EXERCISE AIM =
Leave out the pictures and retype exactly the lines from the one with "Where should I" through the end of the records.

[Stored data entries]
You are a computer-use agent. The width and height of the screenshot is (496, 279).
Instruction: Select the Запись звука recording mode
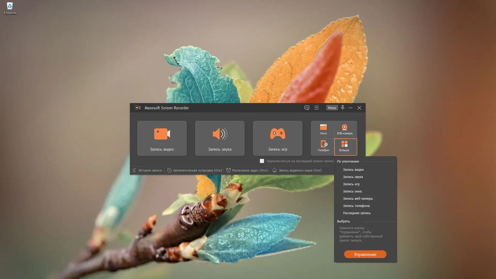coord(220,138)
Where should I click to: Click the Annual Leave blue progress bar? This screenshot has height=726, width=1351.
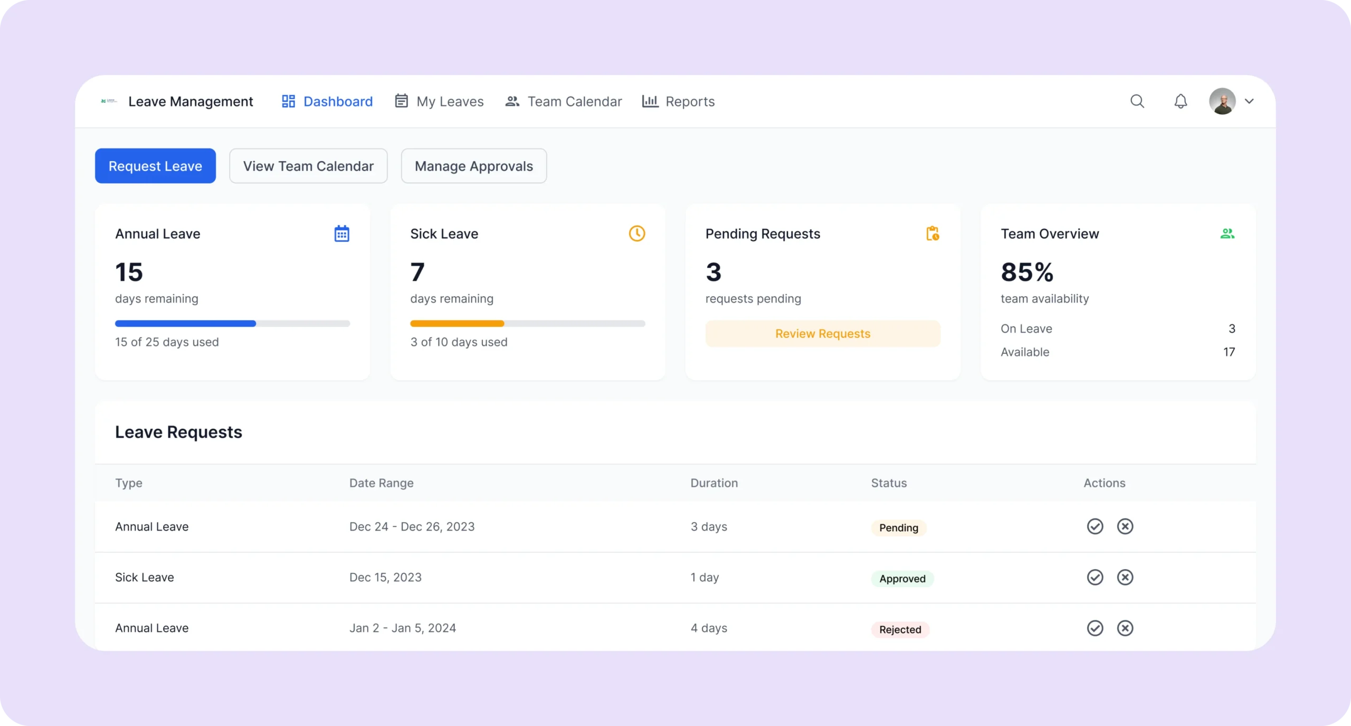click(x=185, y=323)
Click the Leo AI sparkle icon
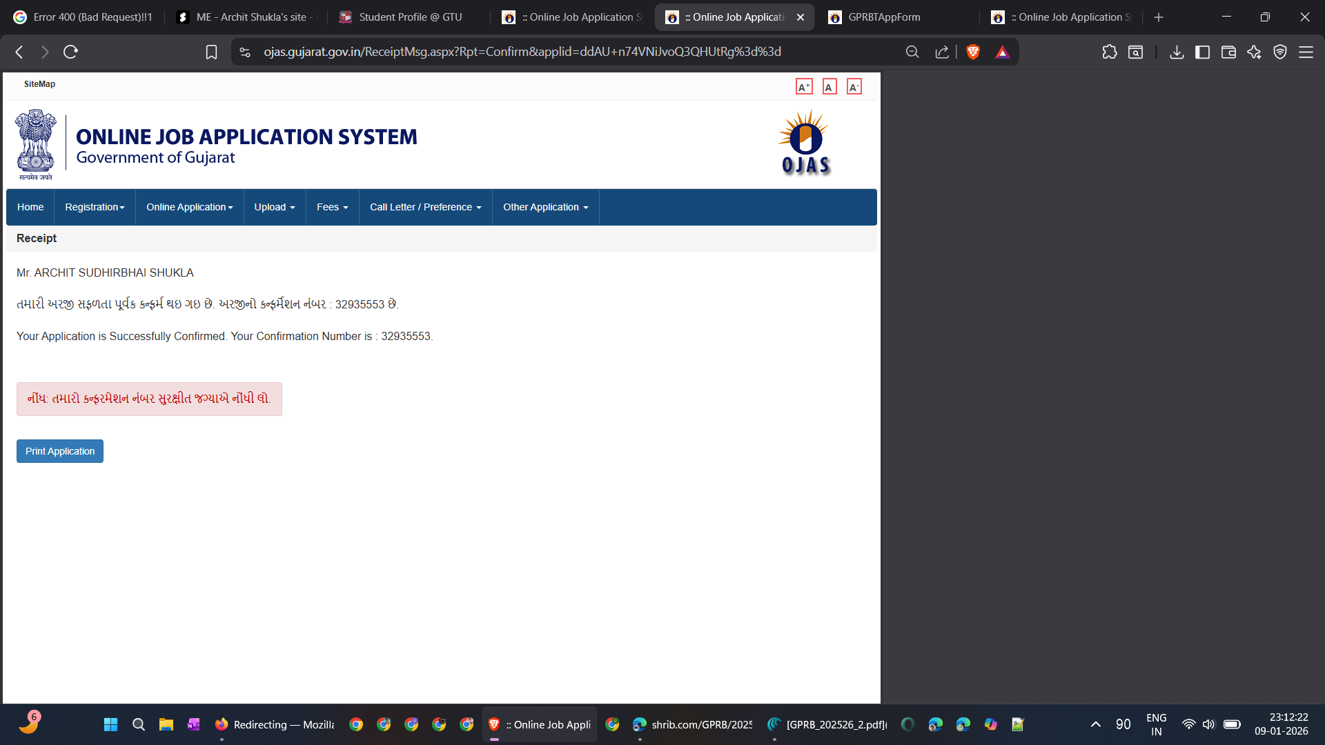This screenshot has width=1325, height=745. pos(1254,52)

WORKED SOLUTION =
Where should I click to: Click the Annual Leave blue progress bar? This screenshot has height=726, width=1351.
click(x=185, y=323)
Click the Leo AI sparkle icon
This screenshot has width=1325, height=745. pos(1254,52)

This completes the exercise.